Test Setup: Topping D90SE (balanced outputs) directly connected to each amplifier.
Streamer: Tidal Bluesound Node connected via optical SPDIF to Topping D90SE
Speaker: Magico S5 MKII
Randomization: For each song selection: Each amplifier was randomly assigned a number 1,2,3, A random amplifier order was used for playback.
Level Equalization: For each song/amplifier, a 1K sine wave was used to normalize the level to about 0.1 Db using a calibrated microphone, Focusrite 2i2 and REW before playback of each selection. The level was managed using the Topping D90SE in pre-amp mode and managed to about 90-95 db.
Process: 6 songs. Each song was played and the reviewers wrote comments and then rank ordered amplifiers.
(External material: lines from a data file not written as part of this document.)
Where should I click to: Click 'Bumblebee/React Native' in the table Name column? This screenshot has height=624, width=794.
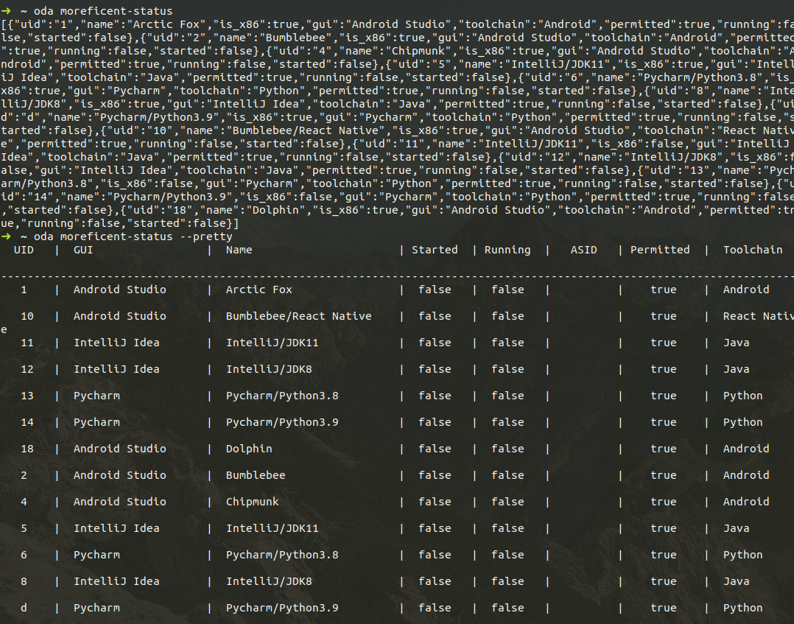(298, 316)
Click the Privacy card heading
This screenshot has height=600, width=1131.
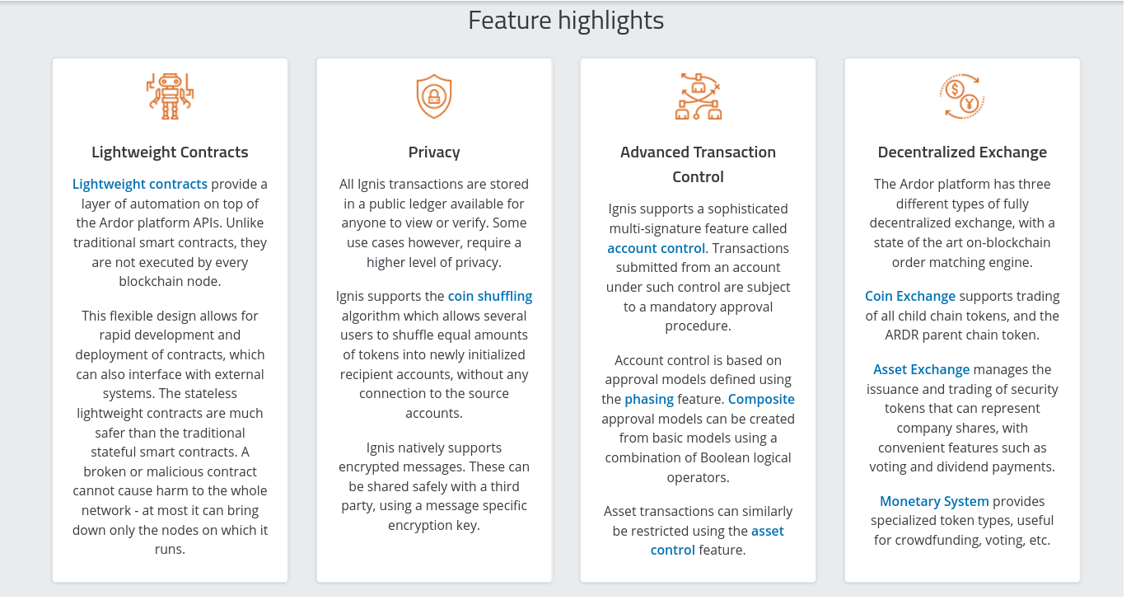pos(434,152)
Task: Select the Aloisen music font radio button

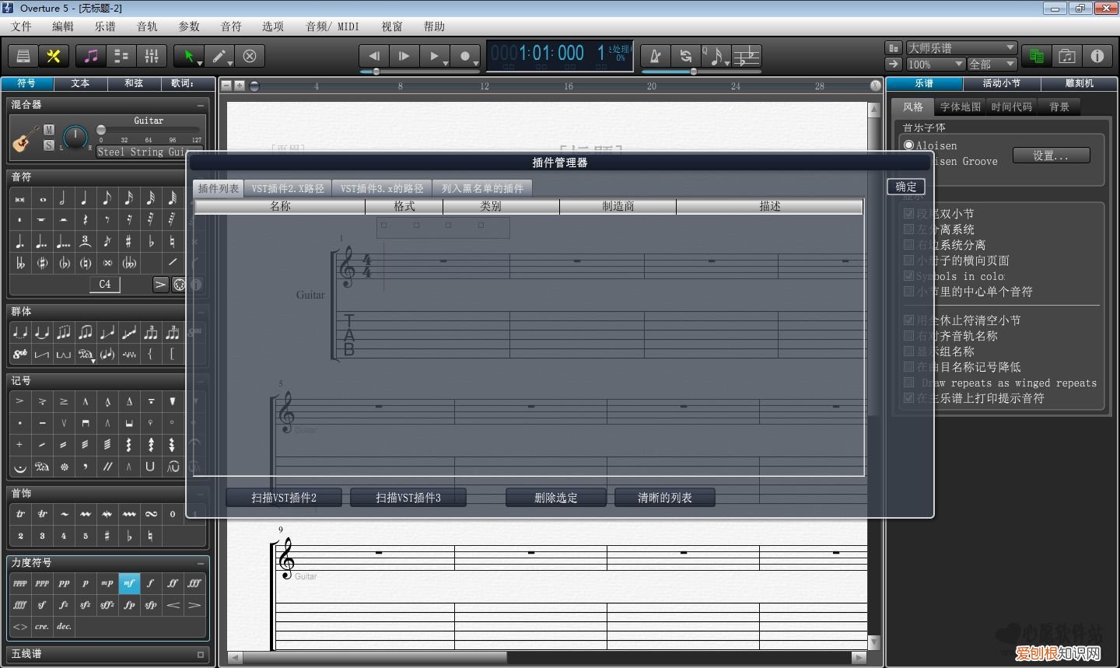Action: (x=908, y=145)
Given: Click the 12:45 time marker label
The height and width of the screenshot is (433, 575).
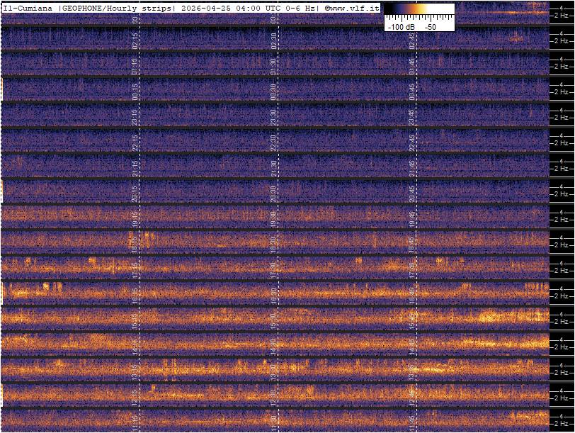Looking at the screenshot, I should click(x=411, y=395).
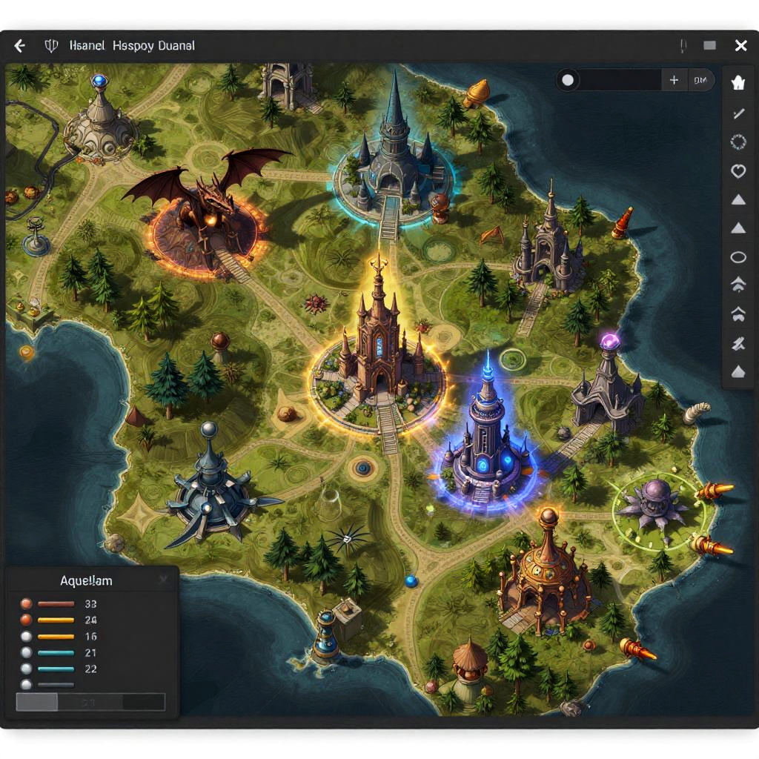This screenshot has height=759, width=759.
Task: Click the progress bar at the Aquellam panel bottom
Action: pos(90,702)
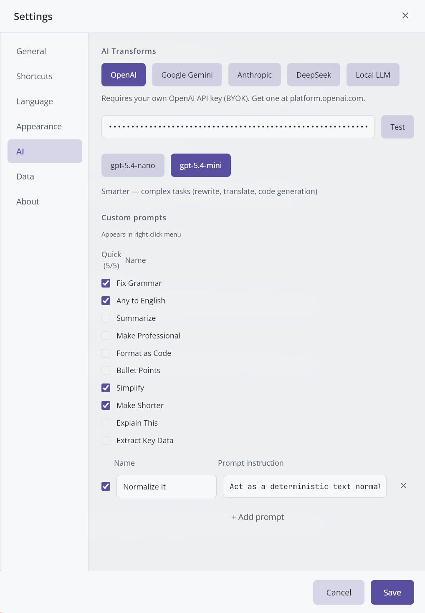425x613 pixels.
Task: Switch to the Shortcuts settings section
Action: (34, 76)
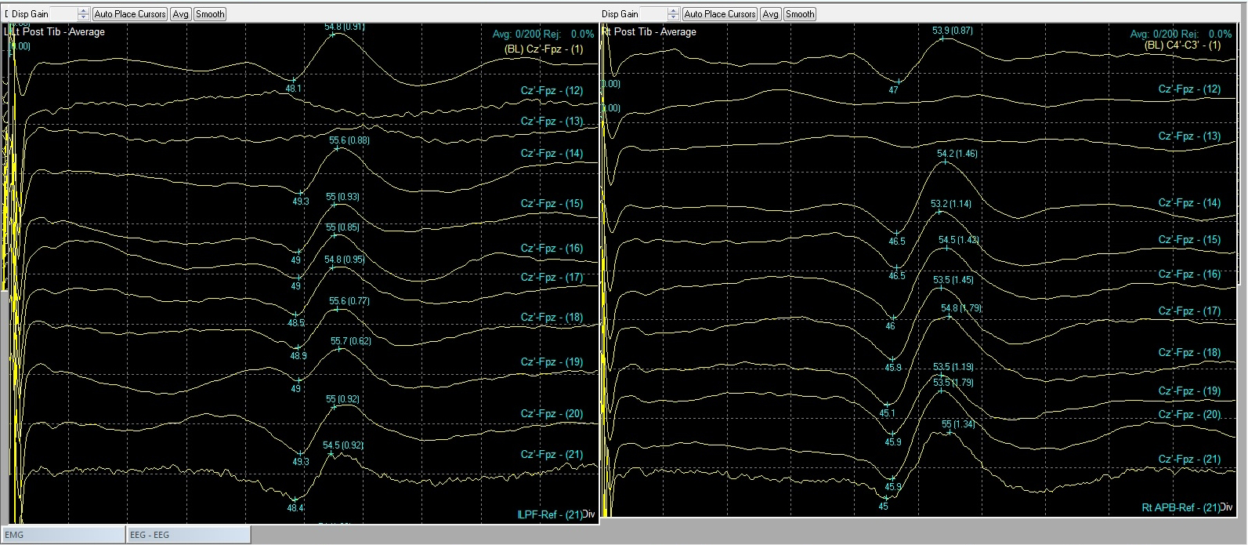Select the 54.8 (0.91) peak cursor on baseline trace
1248x545 pixels.
[x=333, y=35]
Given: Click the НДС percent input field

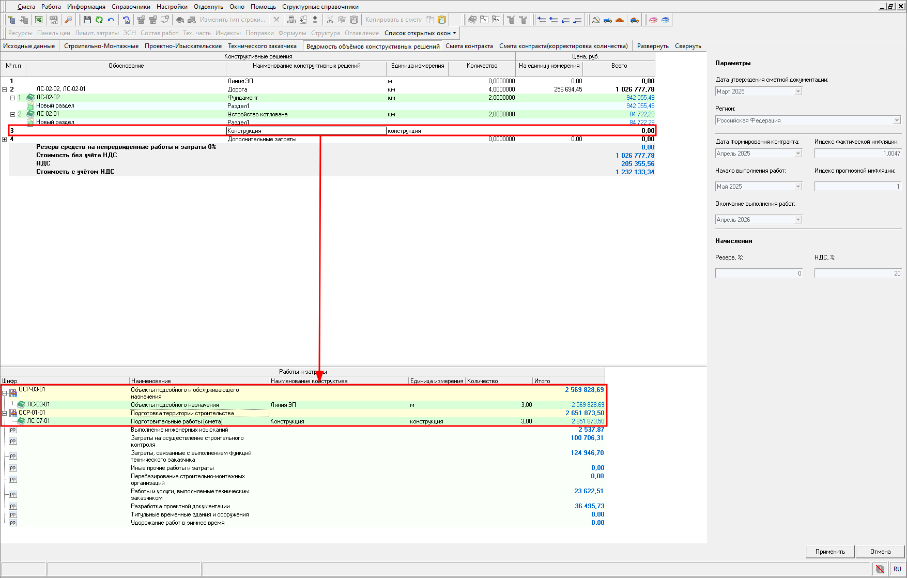Looking at the screenshot, I should tap(858, 273).
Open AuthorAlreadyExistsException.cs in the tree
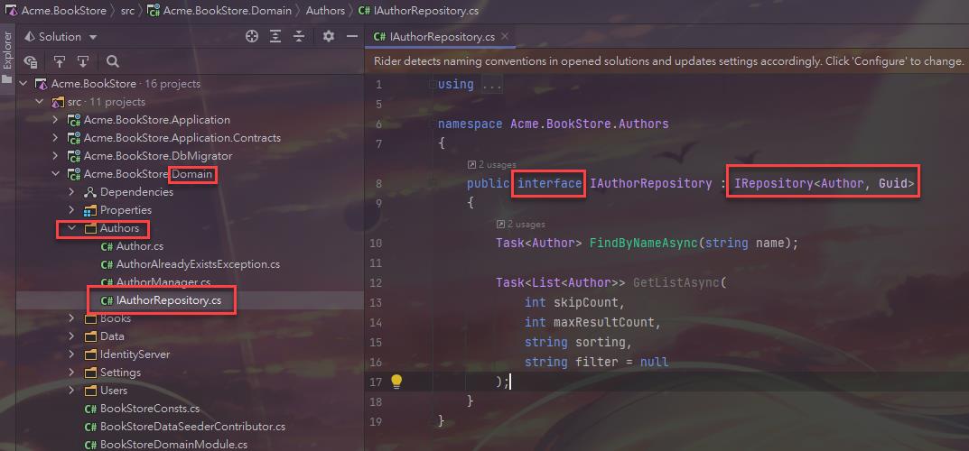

Between switches loud music was played to drown out any switching related noises that could indicate which amplifier was being connected.

Some of the selections used:
1. Africa -Toto
2. The Street only knew your name (extended version) - Van Morrison
3. What a wonderful world - Eva Cassidy
4. Beethoven: Triple Concerto in C Major, Allegro - Mutter/Ma/Barenboim
and a few others.

Results: 2 out of 3 reviewers had very similar results with the Purifi in 1st place and the Benchmark in last place in all or a majority of the time, while one reviewer had mixed results from which we couldn't determine a specific pattern.

I was one of the reviewers and I picked the exact same order 100% of the time of the Purifi in the top spot followed by the McIntosh and the Benchmark as a distant 3rd place. What I noticed that distinguished the best (Purifi) from the worst (Benchmark) in my case was the following: The Purifi had better clarity, detail and high end compared to the other two, especially the Benchmark and it was noticeable. It was especially easy to hear differences for me with complex stringed instruments like a strummed acoustic guitar or cello and cymbals and triangles.

This wasn't the result that we were anticipating going into the comparisons. Based on the ASR reviews all of us went into thinking that Benchmark would be far ahead of the other 2 amplifiers based on its measurements. One of the reasons for the bakeoff was that one of the reviewers was seriously considering buying the Benchmark but wanted to do a comparison before. He decided to pan the Benchmark and buy the Purifi instead.

I hate add fuel to this debate about whether amplifiers with great specs can sound different, as I went into this believing that it wasn't possible, but some of the differences we heard weren't subtle. I am really curious as to whether there is some psycho-acoustic reason for this or limitations in what and how we measure these systems to begin with. I actually bought the Purifi Eval 1 and an NAD 2200 which I upgraded based on the measurements from ASR with the assumption that I wouldn't be able to hear a difference and I was quite surprised by the fact that there were differences. One thing I did notice was that my ability to hear a difference was dependent on the speakers used. On a few run of the mill speakers, I really couldn't tell much of a difference as they themselves just don't have the detail resolution of the S5 or the Magnepan LRS.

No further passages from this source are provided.